CS298 Proposal

Quantifying Deep Fake Detection Accuracy for a Variety of Natural Settings.

Pratikkumar Prajapati (pratikkumar.prajapati@sjsu.edu)

Advisor: Dr. Chris Pollett

Committee Members: Dr. Teng Moh, Dr. Mark Stamp

Abstract:

Advances in artificial intelligence have made it possible to generate fake videos that look very realistic. The techniques
used to generate fake videos are collectively called Deepfakes. Deepfake video can lead to catastrophic consequences in
society. This research focuses on quantifying if the given video is a Deepfake video or real, irrespective of techniques
used to generate Deepfake videos. We would design and implement a Neural Network model to detect Deepfakes and analyze
the accuracy of the model.

CS297 Results

Learned to develop various Neural Networks in PyTorch, including ANNs, CNNs, GANs, and AutoEncoders. Applied
these models to classify and generate Sanskrit characters.
Explored Deep-Fake generation techniques like entire face synthesis, face identify swap, facial attributes manipulation,
and facial expression manipulation.
Studied techniques to generate images of fake human faces and customized existing Deep-Privacy model to generate
images of fake human faces.
Explored recurrent convolution strategies for face manipulation detection in videos.
Collected the Deep-Fake-Detection-Challenge (DFDC) dataset and Face Forensic++ (FF++) dataset.

Proposed Schedule

Week 1: Aug 25 - Aug 31	Kick-off meeting and discuss various techniques to design the model. Specifically, using pre-trained CNN models like EfficientNets to extract features and use RNN to find temporal inconsistencies in consecutive frames of the videos.
Week 2-3: Sept 1 - Sept 14	Develop a PyTorch-based framework to parse DFDC dataset to extract frames from videos, create data augmentation like rotation, adding random noise, adding distractors like text and shapes, etc, and prepare data-loaders to pass to the model. Verify frames are extracted, augmentation is applied to the frames and all data are passed in batches. We would use a dummy model, to begin with.
Week 4-5: Sept 15 - Sept 28	Develop a basic Neural Network model, implement train, test, and validation methods. Also, implement methods to quantify model accuracy. The model will use pre-trained CNN models like EfficientNets to extract features from frames of videos and use RNN to find hidden features of fake and real videos in consecutive frames of the videos.
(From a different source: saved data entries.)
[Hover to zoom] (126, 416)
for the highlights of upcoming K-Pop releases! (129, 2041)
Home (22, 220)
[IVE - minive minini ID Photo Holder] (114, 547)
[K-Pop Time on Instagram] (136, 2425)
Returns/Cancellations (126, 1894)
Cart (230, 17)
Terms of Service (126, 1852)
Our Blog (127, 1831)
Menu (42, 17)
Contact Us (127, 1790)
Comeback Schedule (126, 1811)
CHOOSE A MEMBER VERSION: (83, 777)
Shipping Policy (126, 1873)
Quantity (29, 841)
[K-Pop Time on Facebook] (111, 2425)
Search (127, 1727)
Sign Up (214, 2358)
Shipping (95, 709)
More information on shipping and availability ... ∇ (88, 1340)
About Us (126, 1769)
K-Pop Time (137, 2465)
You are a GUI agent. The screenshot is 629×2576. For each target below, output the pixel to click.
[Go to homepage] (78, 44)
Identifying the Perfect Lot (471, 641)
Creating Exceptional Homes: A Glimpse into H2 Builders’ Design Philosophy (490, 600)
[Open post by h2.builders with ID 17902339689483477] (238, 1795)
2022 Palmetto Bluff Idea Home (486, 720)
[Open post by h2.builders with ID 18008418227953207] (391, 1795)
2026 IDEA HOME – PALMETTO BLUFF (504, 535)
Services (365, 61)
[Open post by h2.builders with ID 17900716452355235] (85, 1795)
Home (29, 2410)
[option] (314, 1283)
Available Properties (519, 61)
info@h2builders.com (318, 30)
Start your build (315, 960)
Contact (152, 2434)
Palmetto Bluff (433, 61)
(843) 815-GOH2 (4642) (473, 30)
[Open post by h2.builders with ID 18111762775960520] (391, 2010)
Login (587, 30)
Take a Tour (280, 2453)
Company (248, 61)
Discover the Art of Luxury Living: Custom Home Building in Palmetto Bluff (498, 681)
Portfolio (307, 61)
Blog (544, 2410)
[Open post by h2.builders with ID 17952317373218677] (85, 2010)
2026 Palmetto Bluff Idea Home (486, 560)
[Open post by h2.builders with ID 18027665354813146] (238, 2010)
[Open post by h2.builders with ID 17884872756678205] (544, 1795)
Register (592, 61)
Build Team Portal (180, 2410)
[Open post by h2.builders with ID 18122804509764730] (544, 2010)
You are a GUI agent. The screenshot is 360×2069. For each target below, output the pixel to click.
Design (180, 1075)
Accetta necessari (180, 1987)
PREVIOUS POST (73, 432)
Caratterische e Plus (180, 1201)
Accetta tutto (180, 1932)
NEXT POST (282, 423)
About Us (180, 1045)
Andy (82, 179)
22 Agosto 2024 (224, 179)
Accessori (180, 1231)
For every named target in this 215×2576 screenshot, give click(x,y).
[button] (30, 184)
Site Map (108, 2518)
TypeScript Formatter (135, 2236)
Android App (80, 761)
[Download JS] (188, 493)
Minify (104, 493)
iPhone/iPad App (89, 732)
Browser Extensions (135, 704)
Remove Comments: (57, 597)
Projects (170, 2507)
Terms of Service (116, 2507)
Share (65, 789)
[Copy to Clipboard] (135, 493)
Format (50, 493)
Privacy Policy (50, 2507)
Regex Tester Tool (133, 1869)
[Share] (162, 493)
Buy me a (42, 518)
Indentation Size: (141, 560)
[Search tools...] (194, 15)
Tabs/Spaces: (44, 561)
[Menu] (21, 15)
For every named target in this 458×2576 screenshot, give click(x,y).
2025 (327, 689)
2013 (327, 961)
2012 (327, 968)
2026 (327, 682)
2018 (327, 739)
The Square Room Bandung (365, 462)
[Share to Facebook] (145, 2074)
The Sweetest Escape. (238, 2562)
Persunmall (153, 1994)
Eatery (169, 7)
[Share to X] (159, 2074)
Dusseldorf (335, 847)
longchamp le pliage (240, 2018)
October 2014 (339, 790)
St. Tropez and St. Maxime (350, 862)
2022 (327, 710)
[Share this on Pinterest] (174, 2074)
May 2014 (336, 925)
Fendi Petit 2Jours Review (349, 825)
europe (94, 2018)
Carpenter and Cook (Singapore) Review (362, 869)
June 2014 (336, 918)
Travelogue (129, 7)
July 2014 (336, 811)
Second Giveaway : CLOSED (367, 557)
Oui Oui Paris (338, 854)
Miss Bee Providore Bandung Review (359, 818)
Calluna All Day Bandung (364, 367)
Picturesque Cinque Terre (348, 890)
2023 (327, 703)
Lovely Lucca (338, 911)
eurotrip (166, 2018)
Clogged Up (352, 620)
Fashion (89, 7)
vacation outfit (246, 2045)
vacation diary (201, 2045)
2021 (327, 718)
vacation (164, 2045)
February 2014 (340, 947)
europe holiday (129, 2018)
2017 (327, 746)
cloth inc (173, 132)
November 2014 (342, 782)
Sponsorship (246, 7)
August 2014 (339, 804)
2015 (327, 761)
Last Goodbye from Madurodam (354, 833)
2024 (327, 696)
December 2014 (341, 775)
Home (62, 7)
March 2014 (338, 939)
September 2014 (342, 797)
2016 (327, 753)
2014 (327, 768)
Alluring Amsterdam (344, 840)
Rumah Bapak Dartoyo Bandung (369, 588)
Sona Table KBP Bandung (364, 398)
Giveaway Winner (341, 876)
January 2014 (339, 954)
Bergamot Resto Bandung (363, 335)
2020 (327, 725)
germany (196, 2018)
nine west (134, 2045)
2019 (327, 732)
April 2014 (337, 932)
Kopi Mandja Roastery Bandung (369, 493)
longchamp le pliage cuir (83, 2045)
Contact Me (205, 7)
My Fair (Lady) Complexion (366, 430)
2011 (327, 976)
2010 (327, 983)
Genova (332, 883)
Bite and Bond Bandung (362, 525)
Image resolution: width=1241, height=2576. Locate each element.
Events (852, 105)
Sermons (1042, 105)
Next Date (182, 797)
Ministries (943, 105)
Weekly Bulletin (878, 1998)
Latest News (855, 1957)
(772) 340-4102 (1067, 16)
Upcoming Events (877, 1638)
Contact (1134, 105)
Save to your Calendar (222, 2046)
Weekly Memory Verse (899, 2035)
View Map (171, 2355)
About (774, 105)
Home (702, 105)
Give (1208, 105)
RNN will have options for multiple layers, uni, and bi-directional architecture. Implement methods to save model artifacts like epochs and model weights to prepare the framework to run for a longer duration. Train the model on a subset of DFDC data and quantify the model accuracy.
Week 6-8: Sept 29 - Oct 19	Enhance the model by using various techniques like Attention-based model to focus, facial expression discrepancy, temporal discrepancies in video frames, optimize classifiers using GAN training, etc. Optimize the loss function.
Week 9-11: Oct 20 - Nov 02	Further tune the model by optimizing feature selection methods, hyper-parameters, and loss function. Train for a longer duration on the entire DFDC dataset. Quantify the output of the model.
Week 12-16: Nov 03 - Dec 07	Complete project report and slides.

Key Deliverables:

Design
- A Neural Network architecture that learns to classify if the given video is fake irrespective of the Deepfake technique
  used to generate the fake video.
Software
- A PyTorch-based framework to parse DFDC dataset to extract frames from videos, create data augmentation like rotation,
  adding random noise, adding distractors like text and shapes, etc, and prepare data-loaders to pass to a dummy model.
- Implementation of a basic model using pre-trained EfficientNets CNN to extract features and RNN to learn about the hidden
  features of the video. Enhance the framework by adding train, test, validation loops. Quantify accuracy by training the model
  with a subset of the DFDC dataset.
- The enhanced model with applied techniques like the Attention-based model to focus on part of the video, facial expression
  discrepancy, temporal discrepancies in video frames, optimize classifiers using GAN training, etc.
- A fully functional and tuned PyTorch-based Neural Network framework which quantifies if the input videos are real or Deepfake,
  irrespective of the method used to generate the Deepfake videos.
Report
- CS 298 Report.
- CS 298 Presentation.

Innovations and Challenges

A PyTorch-based framework to parse DFDC is innovative and challenging because data augmentation like adding random noise, adding
distractors like text and shapes etc need a deeper knowledge of various augmentation techniques and deeper understanding of PyTorch framework.
Using pre-trained models e.g. EffiecientNets to extract features of a given image, involves understanding of state-of-the-art models
and applying transfer-learning to utilize the pre-trained models effectively. This can improve overall training time and efficiency but
requires knowledge of advanced PyTorch framework methods to apply it to the given problem set.
Applying the latest state-of-the-art techniques like attention modeling, detecting facial expressions discrepancies, temporal discrepancies
in the consecutive frames, etc are very difficult to apply. Also, the latest GAN-generated Deepfakes do not leave GAN-water-marks, so
detections of such techniques are more challenging.
Various techniques, like entire face synthesis, face-identify swap, facial attributes manipulation, and facial expression manipulation
are used to generate fake images and videos. Designing model to detect DeepFakes is challenging because model trained with Deepfakes
generated with one technique does not work well with Deepfakes generated with other techniques [4]. Designing overall model architecture
that classifies Deepfakes irrespective of the Deepfake-generation technique used, is innovative and complex.

References:

[1] E. Sabir, J. Cheng, A. Jaiswal, W. AbdAlmageed, I. Masi, and P. Natarajan, "Recurrent Convolutional Strategies for Face
Manipulation Detection in Videos," in Proc. Conference on Computer Vision and Pattern Recognition Workshops, 2019.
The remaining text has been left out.